Wie erleben Sie derzeit die Kooperation zwischen Hochschule und Wirtschaft?
Da wir hauptsächlich mit kleinen und mittelständischen Unternehmen kooperieren, die von der Corona-Krise besonders gebeutelt sind, ist die Zusammenarbeit teilweise schwieriger geworden. Von Hochschulseite sorgen wir uns insbesondere um die Mitarbeiterinnen und Mitarbeiter, deren Stellen an Kooperationsprojekte angedockt sind. Sollten Projekte durch die Krise wegfallen, brechen uns auch die jeweiligen Stellen weg. Wir haben uns deshalb schon vor Ostern bemüht, die Kooperationen mit der Industrie zu intensivieren und vermehrt Projektanträge geschrieben. Glücklicherweise liegt die Biopolymerforschung derzeit im Trend; es sieht also ganz gut aus. Nichtsdestotrotz macht die Corona-Krise nochmal deutlich: Wir brauchen an den Hochschulen für angewandte Wissenschaften dringend mehr haushaltsfinanzierte Stellen.
Zu welchen konkreten Themen forschen Sie?
Meine Professur ist auf dem Gebiet der Kunststofftechnologie angesiedelt. Dazu zählt auch die Kunststoffverarbeitung. Hauptsächlich forschen wir zu Extrusionstechnologie und Spritzguss, mit der Spezialisierung auf Biokunststoffe. Es geht insbesondere um die physikalische Herstellung von Biokunststoffen sowie deren Verarbeitung zu innovativen Produkten. Konkret wollen wir herausfinden, wie das gleiche Produkt mit weniger fossilem Ressourcenaufwand hergestellt werden kann. Eine wichtige Rolle im Rahmen dieses Nachhaltigkeitsaspekts spielt dabei der Einsatz Biokunststoffe, aber auch das Recycling von herkömmlichen Kunststoffen.
Inwiefern ist Ihre und anwendungsorientierte Forschung insgesamt wirtschaftlich relevant?
Der Nutzen für die Industrie ist immens: Kleine und mittelständische Unternehmen verfügen häufig nicht über die technischen Möglichkeiten, um Versuche durchzuführen.
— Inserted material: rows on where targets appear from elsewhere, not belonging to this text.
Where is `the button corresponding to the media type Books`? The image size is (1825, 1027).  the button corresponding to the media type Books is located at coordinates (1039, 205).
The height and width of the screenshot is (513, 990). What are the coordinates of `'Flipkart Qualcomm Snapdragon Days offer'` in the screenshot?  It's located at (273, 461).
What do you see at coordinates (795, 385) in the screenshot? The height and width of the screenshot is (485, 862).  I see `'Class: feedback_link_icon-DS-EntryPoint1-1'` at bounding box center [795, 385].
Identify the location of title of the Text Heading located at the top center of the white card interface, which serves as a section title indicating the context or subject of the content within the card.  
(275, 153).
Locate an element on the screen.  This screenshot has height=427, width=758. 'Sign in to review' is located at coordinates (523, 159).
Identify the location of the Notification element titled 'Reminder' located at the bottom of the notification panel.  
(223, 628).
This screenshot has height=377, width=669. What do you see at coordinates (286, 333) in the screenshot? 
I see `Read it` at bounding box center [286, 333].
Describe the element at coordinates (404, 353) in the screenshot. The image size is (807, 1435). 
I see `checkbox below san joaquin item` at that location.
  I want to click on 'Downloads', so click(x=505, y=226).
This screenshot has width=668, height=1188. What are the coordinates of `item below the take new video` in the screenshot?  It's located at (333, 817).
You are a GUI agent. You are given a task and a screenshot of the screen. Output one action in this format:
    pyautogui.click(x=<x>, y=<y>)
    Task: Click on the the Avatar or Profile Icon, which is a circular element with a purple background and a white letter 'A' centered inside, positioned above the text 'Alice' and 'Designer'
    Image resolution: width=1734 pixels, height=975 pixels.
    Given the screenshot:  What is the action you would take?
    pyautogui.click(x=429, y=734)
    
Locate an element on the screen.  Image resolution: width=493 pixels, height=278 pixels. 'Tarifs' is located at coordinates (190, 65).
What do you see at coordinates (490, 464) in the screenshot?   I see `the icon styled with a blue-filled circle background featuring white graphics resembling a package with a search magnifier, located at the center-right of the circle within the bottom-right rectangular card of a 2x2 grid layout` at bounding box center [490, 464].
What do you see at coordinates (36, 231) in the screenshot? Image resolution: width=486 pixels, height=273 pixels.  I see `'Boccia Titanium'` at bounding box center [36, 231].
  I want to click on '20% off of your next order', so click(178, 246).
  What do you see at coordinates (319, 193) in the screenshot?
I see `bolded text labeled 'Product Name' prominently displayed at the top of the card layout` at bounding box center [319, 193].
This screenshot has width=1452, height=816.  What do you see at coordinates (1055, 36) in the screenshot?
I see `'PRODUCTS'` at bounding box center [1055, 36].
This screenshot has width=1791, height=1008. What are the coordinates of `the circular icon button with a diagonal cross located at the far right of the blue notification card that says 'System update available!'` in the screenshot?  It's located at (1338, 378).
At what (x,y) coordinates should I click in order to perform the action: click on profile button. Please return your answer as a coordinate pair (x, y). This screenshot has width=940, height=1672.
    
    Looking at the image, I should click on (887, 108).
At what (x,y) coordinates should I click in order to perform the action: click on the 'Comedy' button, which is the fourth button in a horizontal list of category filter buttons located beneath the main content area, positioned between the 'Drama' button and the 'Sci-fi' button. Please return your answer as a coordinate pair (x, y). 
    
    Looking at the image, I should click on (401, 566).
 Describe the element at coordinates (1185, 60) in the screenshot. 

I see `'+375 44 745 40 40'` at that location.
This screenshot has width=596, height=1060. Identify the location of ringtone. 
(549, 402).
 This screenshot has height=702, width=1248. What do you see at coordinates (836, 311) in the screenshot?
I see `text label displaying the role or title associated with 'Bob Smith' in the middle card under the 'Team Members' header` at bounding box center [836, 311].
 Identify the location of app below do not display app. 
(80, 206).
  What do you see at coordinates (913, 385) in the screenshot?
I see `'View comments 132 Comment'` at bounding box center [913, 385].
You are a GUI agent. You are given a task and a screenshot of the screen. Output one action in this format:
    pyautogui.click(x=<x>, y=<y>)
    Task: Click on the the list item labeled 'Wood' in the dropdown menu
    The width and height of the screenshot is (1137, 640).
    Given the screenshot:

An der Hochschule sind wir technisch gut ausgestattet. Zusammen mit uns können kleine Unternehmen experimentieren. Als Hochschulen für angewandte Wissenschaften arbeiten wir sozusagen als externe Entwicklungsabteilungen der Unternehmen, wobei die Produktideen meist von uns kommen. Ein anderer Vorteil: Durch die Kooperation kommen die Unternehmen früh in Kontakt mit Nachwuchskräften.
Kooperieren Sie eher in der Region oder deutschlandweit?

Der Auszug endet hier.